Reopening and auction are the techniques used by the federal government. Issuance of bonds is essentially meant to augment government income. However, the yield curve is important to both investors and government debt managers for appropriate pricing. There are 7 benchmarks maturities: 1-3-5-7-10-15-20 years. 

Yield curve 

Yield curve calculation models 

Financial Market Dealers Quotation (FMDQ) Methodology 

Interpolation methods 

FMDQ Methodology 

Yield curve managed by 

FMDQ OTC Securities Exchange 

Display platform 

Bloomberg and FMDQ’s

Challenges in building an efficient yield curve 

  • Narrow investor base: Nigeria needs to diversify the investor base, in particular to attract non-residents to invest in the domestic sovereign bond markets. 
  • Macroeconomic challenges: especially the ripple effects that arose from volatility in international commodities prices, notably oil. 

Guide to Buying Bonds

Procedures for market participation

A quarterly issuance calendar is available on the website of the DMO. However, the schedule posted may be subject to change.

Bids from bidders whose offers are higher are served first followed by lower bids, until the desired amount is reached. The DMO does not set minimum prices, but may apply a minimum rate in cases where the bid rate does not reflect the operating conditions.

Bids submitted in auctions of FGN Bonds must be expressed for a total amount, at a fixed price and expressed in actuarial rate of return (yield to maturity). Multiple offers are allowed. Tenders must be available for a minimum of N50,001,000 and multiples of N1,000 thereafter. 

The market intermediaries are the only one to quote prices in the secondary market.

Trading system "call over" or "call over trading" has been replaced the Automated Trading System. The prices provided at the NSE correspond to those determined by market intermediaries with the help of a computer network. Bids are received every working day from 11am until execution of those bids.

Settlement cycle

The settlement of the Bond auction transaction is done by the Central Bank of Nigeria through the Scrip less Securities Settlement System (S4).


In March 2010, the government adopted a law exempting all investors to pay tax on income and gains on financial obligations for all categories. This law is effective for 10 years.

# Data block
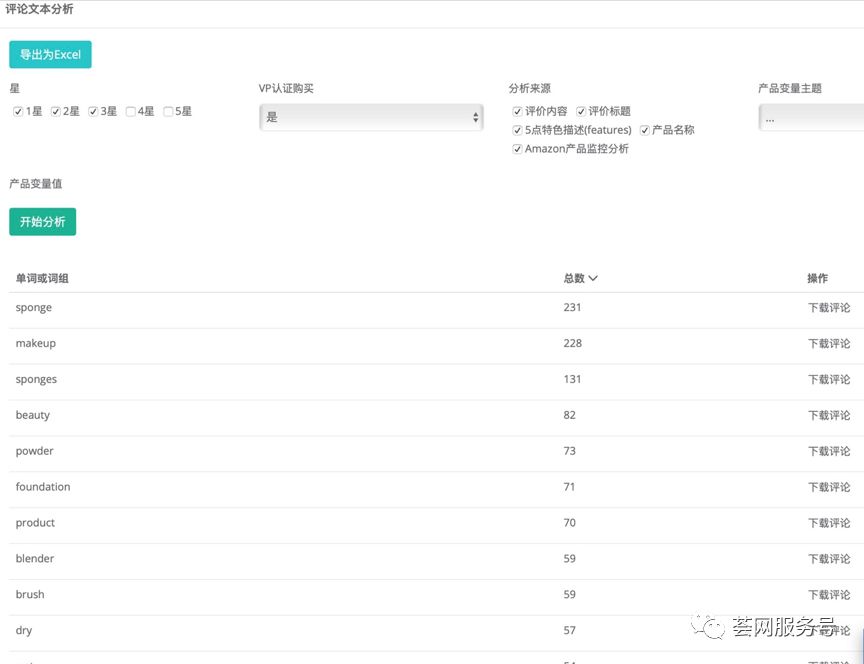Screen dimensions: 864x664
Task: Click 导出为Excel button
Action: pos(50,54)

# Tasks to perform
1. According to the text on Nigerian government bonds, which institution settles bond auction transactions?
2. Transcribe the part of the Nigerian government bond text starting with "The market intermediaries" and going on through "of those bids.".
3. Pick up the text on Nigerian government bonds after its last sentence and keep writing it.

# Outputs in order
1. The Central Bank of Nigeria, through the Scrip less Securities Settlement System (S4).

2.
The market intermediaries are the only one to quote prices in the secondary market.

Trading system "call over" or "call over trading" has been replaced the Automated Trading System. The prices provided at the NSE correspond to those determined by market intermediaries with the help of a computer network. Bids are received every working day from 11am until execution of those bids.

3.
Rating Agency Current rating Outlook
Moody’s B2 Negative
Fitch B+ Negative
Standard and Poor’s B Stable

Primary Dealers

From August 1, 2018, the list of Primary Dealer Market Makers in Federal Government of Nigeria Bonds licensed by the Debt Management Office is as follows: 

1. Access Bank Plc

2. Citibank Nigeria Ltd

3. Coronation Merchant Bank Ltd

4. Ecobank Nigeria Ltd

5. FBNQuest Merchant Bank Ltd

6. First Bank of Nigeria Ltd

7. First City Monument Bank Plc

8. FSDH Merchant Bank Ltd

9. Guaranty Trust Bank Plc

10.Stanbic IBTC Bank Plc

11.Standard Chartered Bank Nigeria Ltd

12.United Bank for Africa Plc

13.Zenith Bank Plc.

Market Restrictions

Openness to international investors

The Nigerian bond market is open to foreign investors. The Government of Nigeria solicits foreign investment and has implemented various reforms to attract higher levels of investment. These include the loosening of controls on foreign investment. 

Capital Controls

Foreign companies and individuals can hold non-naira-denominated accounts in domestic banks. Account holders have unlimited use of these funds, and foreign investors may repatriate capital without restrictions. 

Restrictions on FX and profit repatriation

The Foreign Exchange Monitoring Decree of 1995 opened Nigeria's foreign exchange market. Investors can carry out unrestricted transfers of dividends abroad, less a 10% withholding tax. Companies must provide evidence of income earned and taxes paid before externalizing dividends from Nigeria.